A conversation with Alejandro Cesarco

Artist Alejandro Cesarco (AC) in conversation with curator Theodor Ringborg (TR)

TR: You’ve said that time and memory are recurring themes in your work. What is it about these subjects that interest you?

AC: Yes, I tend to flirt with the possibilities of memory as both the object and instrument of our desires. My work often puts in relation different methodologies of documenting, describing and accounting for the passage of time and the forms used to recall it.

TR: In the exhibition at Bonniers Konsthall you show the work Present Memory, which is an intimate portrait of your father. Could you say something about the background to this piece and how the topics of time and memory interrelate in it?

AC: Present Memory is a portrait of my father, shortly after he had been diagnosed with lung cancer. I filmed him in his office, he was a doctor, using a hand-held 16mm camera and later projected what I had filmed onto the same wall and recorded that projection on video. The work documents both a constructed and anticipated memory. The literal and metaphorical projection staged in the work is a rehearsal of fears: an attempt at dealing with a future absence, the process of mourning and remembering, mortality and letting go.

TR: What did the making of this piece mean for how you dealt with your grief?

AC: It was, in a way, an attempt at managing or controlling the feeling of loss by anticipating someone’s absence. The process of mourning, however, of course exceeds any foretelling or rationalization: one can not ever fully prepare for it. Working on this video was also, at its most basic, an excuse to spend time with my dad. To acknowledge and face the moment together and help each other process what was happening.

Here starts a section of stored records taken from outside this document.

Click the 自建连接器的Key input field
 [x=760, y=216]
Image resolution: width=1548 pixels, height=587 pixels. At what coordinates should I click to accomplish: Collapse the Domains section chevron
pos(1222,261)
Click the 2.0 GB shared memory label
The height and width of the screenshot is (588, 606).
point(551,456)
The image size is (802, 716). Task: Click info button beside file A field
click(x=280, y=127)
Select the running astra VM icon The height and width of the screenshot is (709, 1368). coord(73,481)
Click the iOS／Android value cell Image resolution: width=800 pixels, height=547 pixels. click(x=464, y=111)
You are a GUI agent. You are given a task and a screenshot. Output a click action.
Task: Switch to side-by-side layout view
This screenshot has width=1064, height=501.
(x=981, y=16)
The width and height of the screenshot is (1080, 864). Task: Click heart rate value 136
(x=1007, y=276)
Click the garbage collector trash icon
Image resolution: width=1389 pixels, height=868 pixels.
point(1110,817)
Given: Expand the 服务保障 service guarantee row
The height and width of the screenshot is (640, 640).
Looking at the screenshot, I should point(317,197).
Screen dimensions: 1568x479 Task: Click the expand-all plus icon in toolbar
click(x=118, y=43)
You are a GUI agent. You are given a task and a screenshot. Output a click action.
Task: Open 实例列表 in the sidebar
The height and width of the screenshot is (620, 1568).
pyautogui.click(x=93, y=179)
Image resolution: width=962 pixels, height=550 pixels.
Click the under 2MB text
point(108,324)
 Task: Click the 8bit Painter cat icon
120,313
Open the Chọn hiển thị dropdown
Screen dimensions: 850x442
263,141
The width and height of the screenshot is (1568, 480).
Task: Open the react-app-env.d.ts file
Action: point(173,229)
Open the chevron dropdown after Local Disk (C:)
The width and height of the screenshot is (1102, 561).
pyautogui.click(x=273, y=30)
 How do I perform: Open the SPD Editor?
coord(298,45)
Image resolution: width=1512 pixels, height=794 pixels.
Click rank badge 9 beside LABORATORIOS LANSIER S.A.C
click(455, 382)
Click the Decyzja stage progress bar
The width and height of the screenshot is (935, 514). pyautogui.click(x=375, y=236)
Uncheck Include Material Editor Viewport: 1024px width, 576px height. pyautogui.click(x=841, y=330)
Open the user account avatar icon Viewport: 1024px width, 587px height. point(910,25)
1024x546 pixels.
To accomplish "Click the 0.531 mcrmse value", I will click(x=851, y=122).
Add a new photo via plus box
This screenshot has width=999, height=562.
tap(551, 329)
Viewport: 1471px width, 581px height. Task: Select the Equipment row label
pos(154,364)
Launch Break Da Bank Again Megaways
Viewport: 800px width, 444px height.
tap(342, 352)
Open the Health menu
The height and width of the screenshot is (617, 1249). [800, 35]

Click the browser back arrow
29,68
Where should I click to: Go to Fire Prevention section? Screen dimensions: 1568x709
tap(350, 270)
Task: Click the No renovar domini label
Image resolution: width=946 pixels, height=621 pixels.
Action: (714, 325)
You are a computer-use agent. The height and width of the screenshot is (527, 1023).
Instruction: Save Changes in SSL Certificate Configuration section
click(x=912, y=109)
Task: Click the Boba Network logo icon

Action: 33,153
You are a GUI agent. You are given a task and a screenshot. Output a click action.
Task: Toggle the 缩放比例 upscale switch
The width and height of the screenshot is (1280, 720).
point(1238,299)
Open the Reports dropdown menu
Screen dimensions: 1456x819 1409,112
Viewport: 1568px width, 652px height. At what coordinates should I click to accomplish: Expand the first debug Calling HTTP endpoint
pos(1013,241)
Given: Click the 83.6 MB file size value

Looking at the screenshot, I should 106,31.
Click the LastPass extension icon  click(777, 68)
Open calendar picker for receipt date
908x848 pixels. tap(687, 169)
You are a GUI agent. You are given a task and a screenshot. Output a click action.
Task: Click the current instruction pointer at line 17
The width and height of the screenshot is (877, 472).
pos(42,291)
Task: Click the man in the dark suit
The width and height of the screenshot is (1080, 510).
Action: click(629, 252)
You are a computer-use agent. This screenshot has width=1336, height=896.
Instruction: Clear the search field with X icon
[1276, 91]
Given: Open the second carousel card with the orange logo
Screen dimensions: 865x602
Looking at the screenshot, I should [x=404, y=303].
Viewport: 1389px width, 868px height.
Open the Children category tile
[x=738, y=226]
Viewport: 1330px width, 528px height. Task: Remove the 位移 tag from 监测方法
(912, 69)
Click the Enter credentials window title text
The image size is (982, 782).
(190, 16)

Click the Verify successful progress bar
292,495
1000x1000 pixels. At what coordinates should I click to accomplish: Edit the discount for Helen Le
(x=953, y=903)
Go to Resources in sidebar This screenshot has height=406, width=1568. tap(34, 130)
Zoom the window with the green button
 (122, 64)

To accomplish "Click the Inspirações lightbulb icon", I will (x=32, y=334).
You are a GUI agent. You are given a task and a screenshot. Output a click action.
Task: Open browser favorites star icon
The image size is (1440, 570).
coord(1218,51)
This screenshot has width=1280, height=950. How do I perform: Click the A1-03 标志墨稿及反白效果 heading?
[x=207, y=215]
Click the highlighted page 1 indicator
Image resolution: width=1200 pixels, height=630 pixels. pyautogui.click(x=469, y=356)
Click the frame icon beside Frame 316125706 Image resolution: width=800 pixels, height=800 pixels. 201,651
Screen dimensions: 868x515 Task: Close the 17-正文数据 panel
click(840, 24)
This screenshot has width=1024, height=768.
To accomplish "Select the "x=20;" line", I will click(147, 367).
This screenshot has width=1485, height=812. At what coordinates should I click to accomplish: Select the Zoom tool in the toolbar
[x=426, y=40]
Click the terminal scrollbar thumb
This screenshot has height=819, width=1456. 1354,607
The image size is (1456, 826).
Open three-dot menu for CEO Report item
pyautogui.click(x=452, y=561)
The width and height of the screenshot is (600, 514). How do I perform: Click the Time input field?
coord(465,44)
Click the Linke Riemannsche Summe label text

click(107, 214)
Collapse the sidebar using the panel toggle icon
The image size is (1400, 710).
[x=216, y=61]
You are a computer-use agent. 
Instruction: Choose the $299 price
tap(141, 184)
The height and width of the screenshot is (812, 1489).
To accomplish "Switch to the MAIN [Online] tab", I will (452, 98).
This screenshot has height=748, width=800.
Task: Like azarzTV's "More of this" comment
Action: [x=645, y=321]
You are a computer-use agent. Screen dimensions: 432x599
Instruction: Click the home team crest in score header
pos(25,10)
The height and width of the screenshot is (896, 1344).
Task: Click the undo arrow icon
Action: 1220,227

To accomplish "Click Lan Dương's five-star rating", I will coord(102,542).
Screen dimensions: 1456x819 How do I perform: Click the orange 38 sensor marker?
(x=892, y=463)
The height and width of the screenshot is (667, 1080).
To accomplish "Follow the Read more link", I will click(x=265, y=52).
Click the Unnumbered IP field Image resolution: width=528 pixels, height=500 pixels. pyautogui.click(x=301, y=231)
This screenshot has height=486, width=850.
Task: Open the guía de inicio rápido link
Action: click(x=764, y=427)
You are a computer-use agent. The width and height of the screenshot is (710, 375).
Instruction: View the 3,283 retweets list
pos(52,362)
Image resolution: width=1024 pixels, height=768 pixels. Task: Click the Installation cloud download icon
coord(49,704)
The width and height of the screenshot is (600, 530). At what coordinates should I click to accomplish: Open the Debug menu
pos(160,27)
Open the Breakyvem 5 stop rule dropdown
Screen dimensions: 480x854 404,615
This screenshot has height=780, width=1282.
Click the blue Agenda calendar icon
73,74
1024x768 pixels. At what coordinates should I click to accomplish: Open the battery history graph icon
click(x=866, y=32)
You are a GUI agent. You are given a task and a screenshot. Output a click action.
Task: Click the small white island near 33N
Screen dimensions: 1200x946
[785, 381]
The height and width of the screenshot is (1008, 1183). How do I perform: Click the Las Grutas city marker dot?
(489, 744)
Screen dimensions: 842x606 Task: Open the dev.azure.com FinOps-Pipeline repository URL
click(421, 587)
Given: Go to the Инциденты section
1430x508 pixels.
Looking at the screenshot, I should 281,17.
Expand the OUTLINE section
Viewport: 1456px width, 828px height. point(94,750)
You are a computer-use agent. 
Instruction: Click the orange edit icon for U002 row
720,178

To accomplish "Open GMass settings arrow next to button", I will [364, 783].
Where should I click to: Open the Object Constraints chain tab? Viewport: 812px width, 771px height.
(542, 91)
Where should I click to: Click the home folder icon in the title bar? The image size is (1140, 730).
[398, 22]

TR: The piece is installed in a rather lit space, which gives it a quite particular presence and non-presence. Could you say something about the presentation of the work and the spectral appearance of the portrait?

AC: Yes, that’s exactly it: the work takes on a spectral appearance. As the camera in some way caresses or retraces his body, it reappears as a form of soft-memory. And memories, as with ghosts, haunt because there is an intention or demand in their reappearance.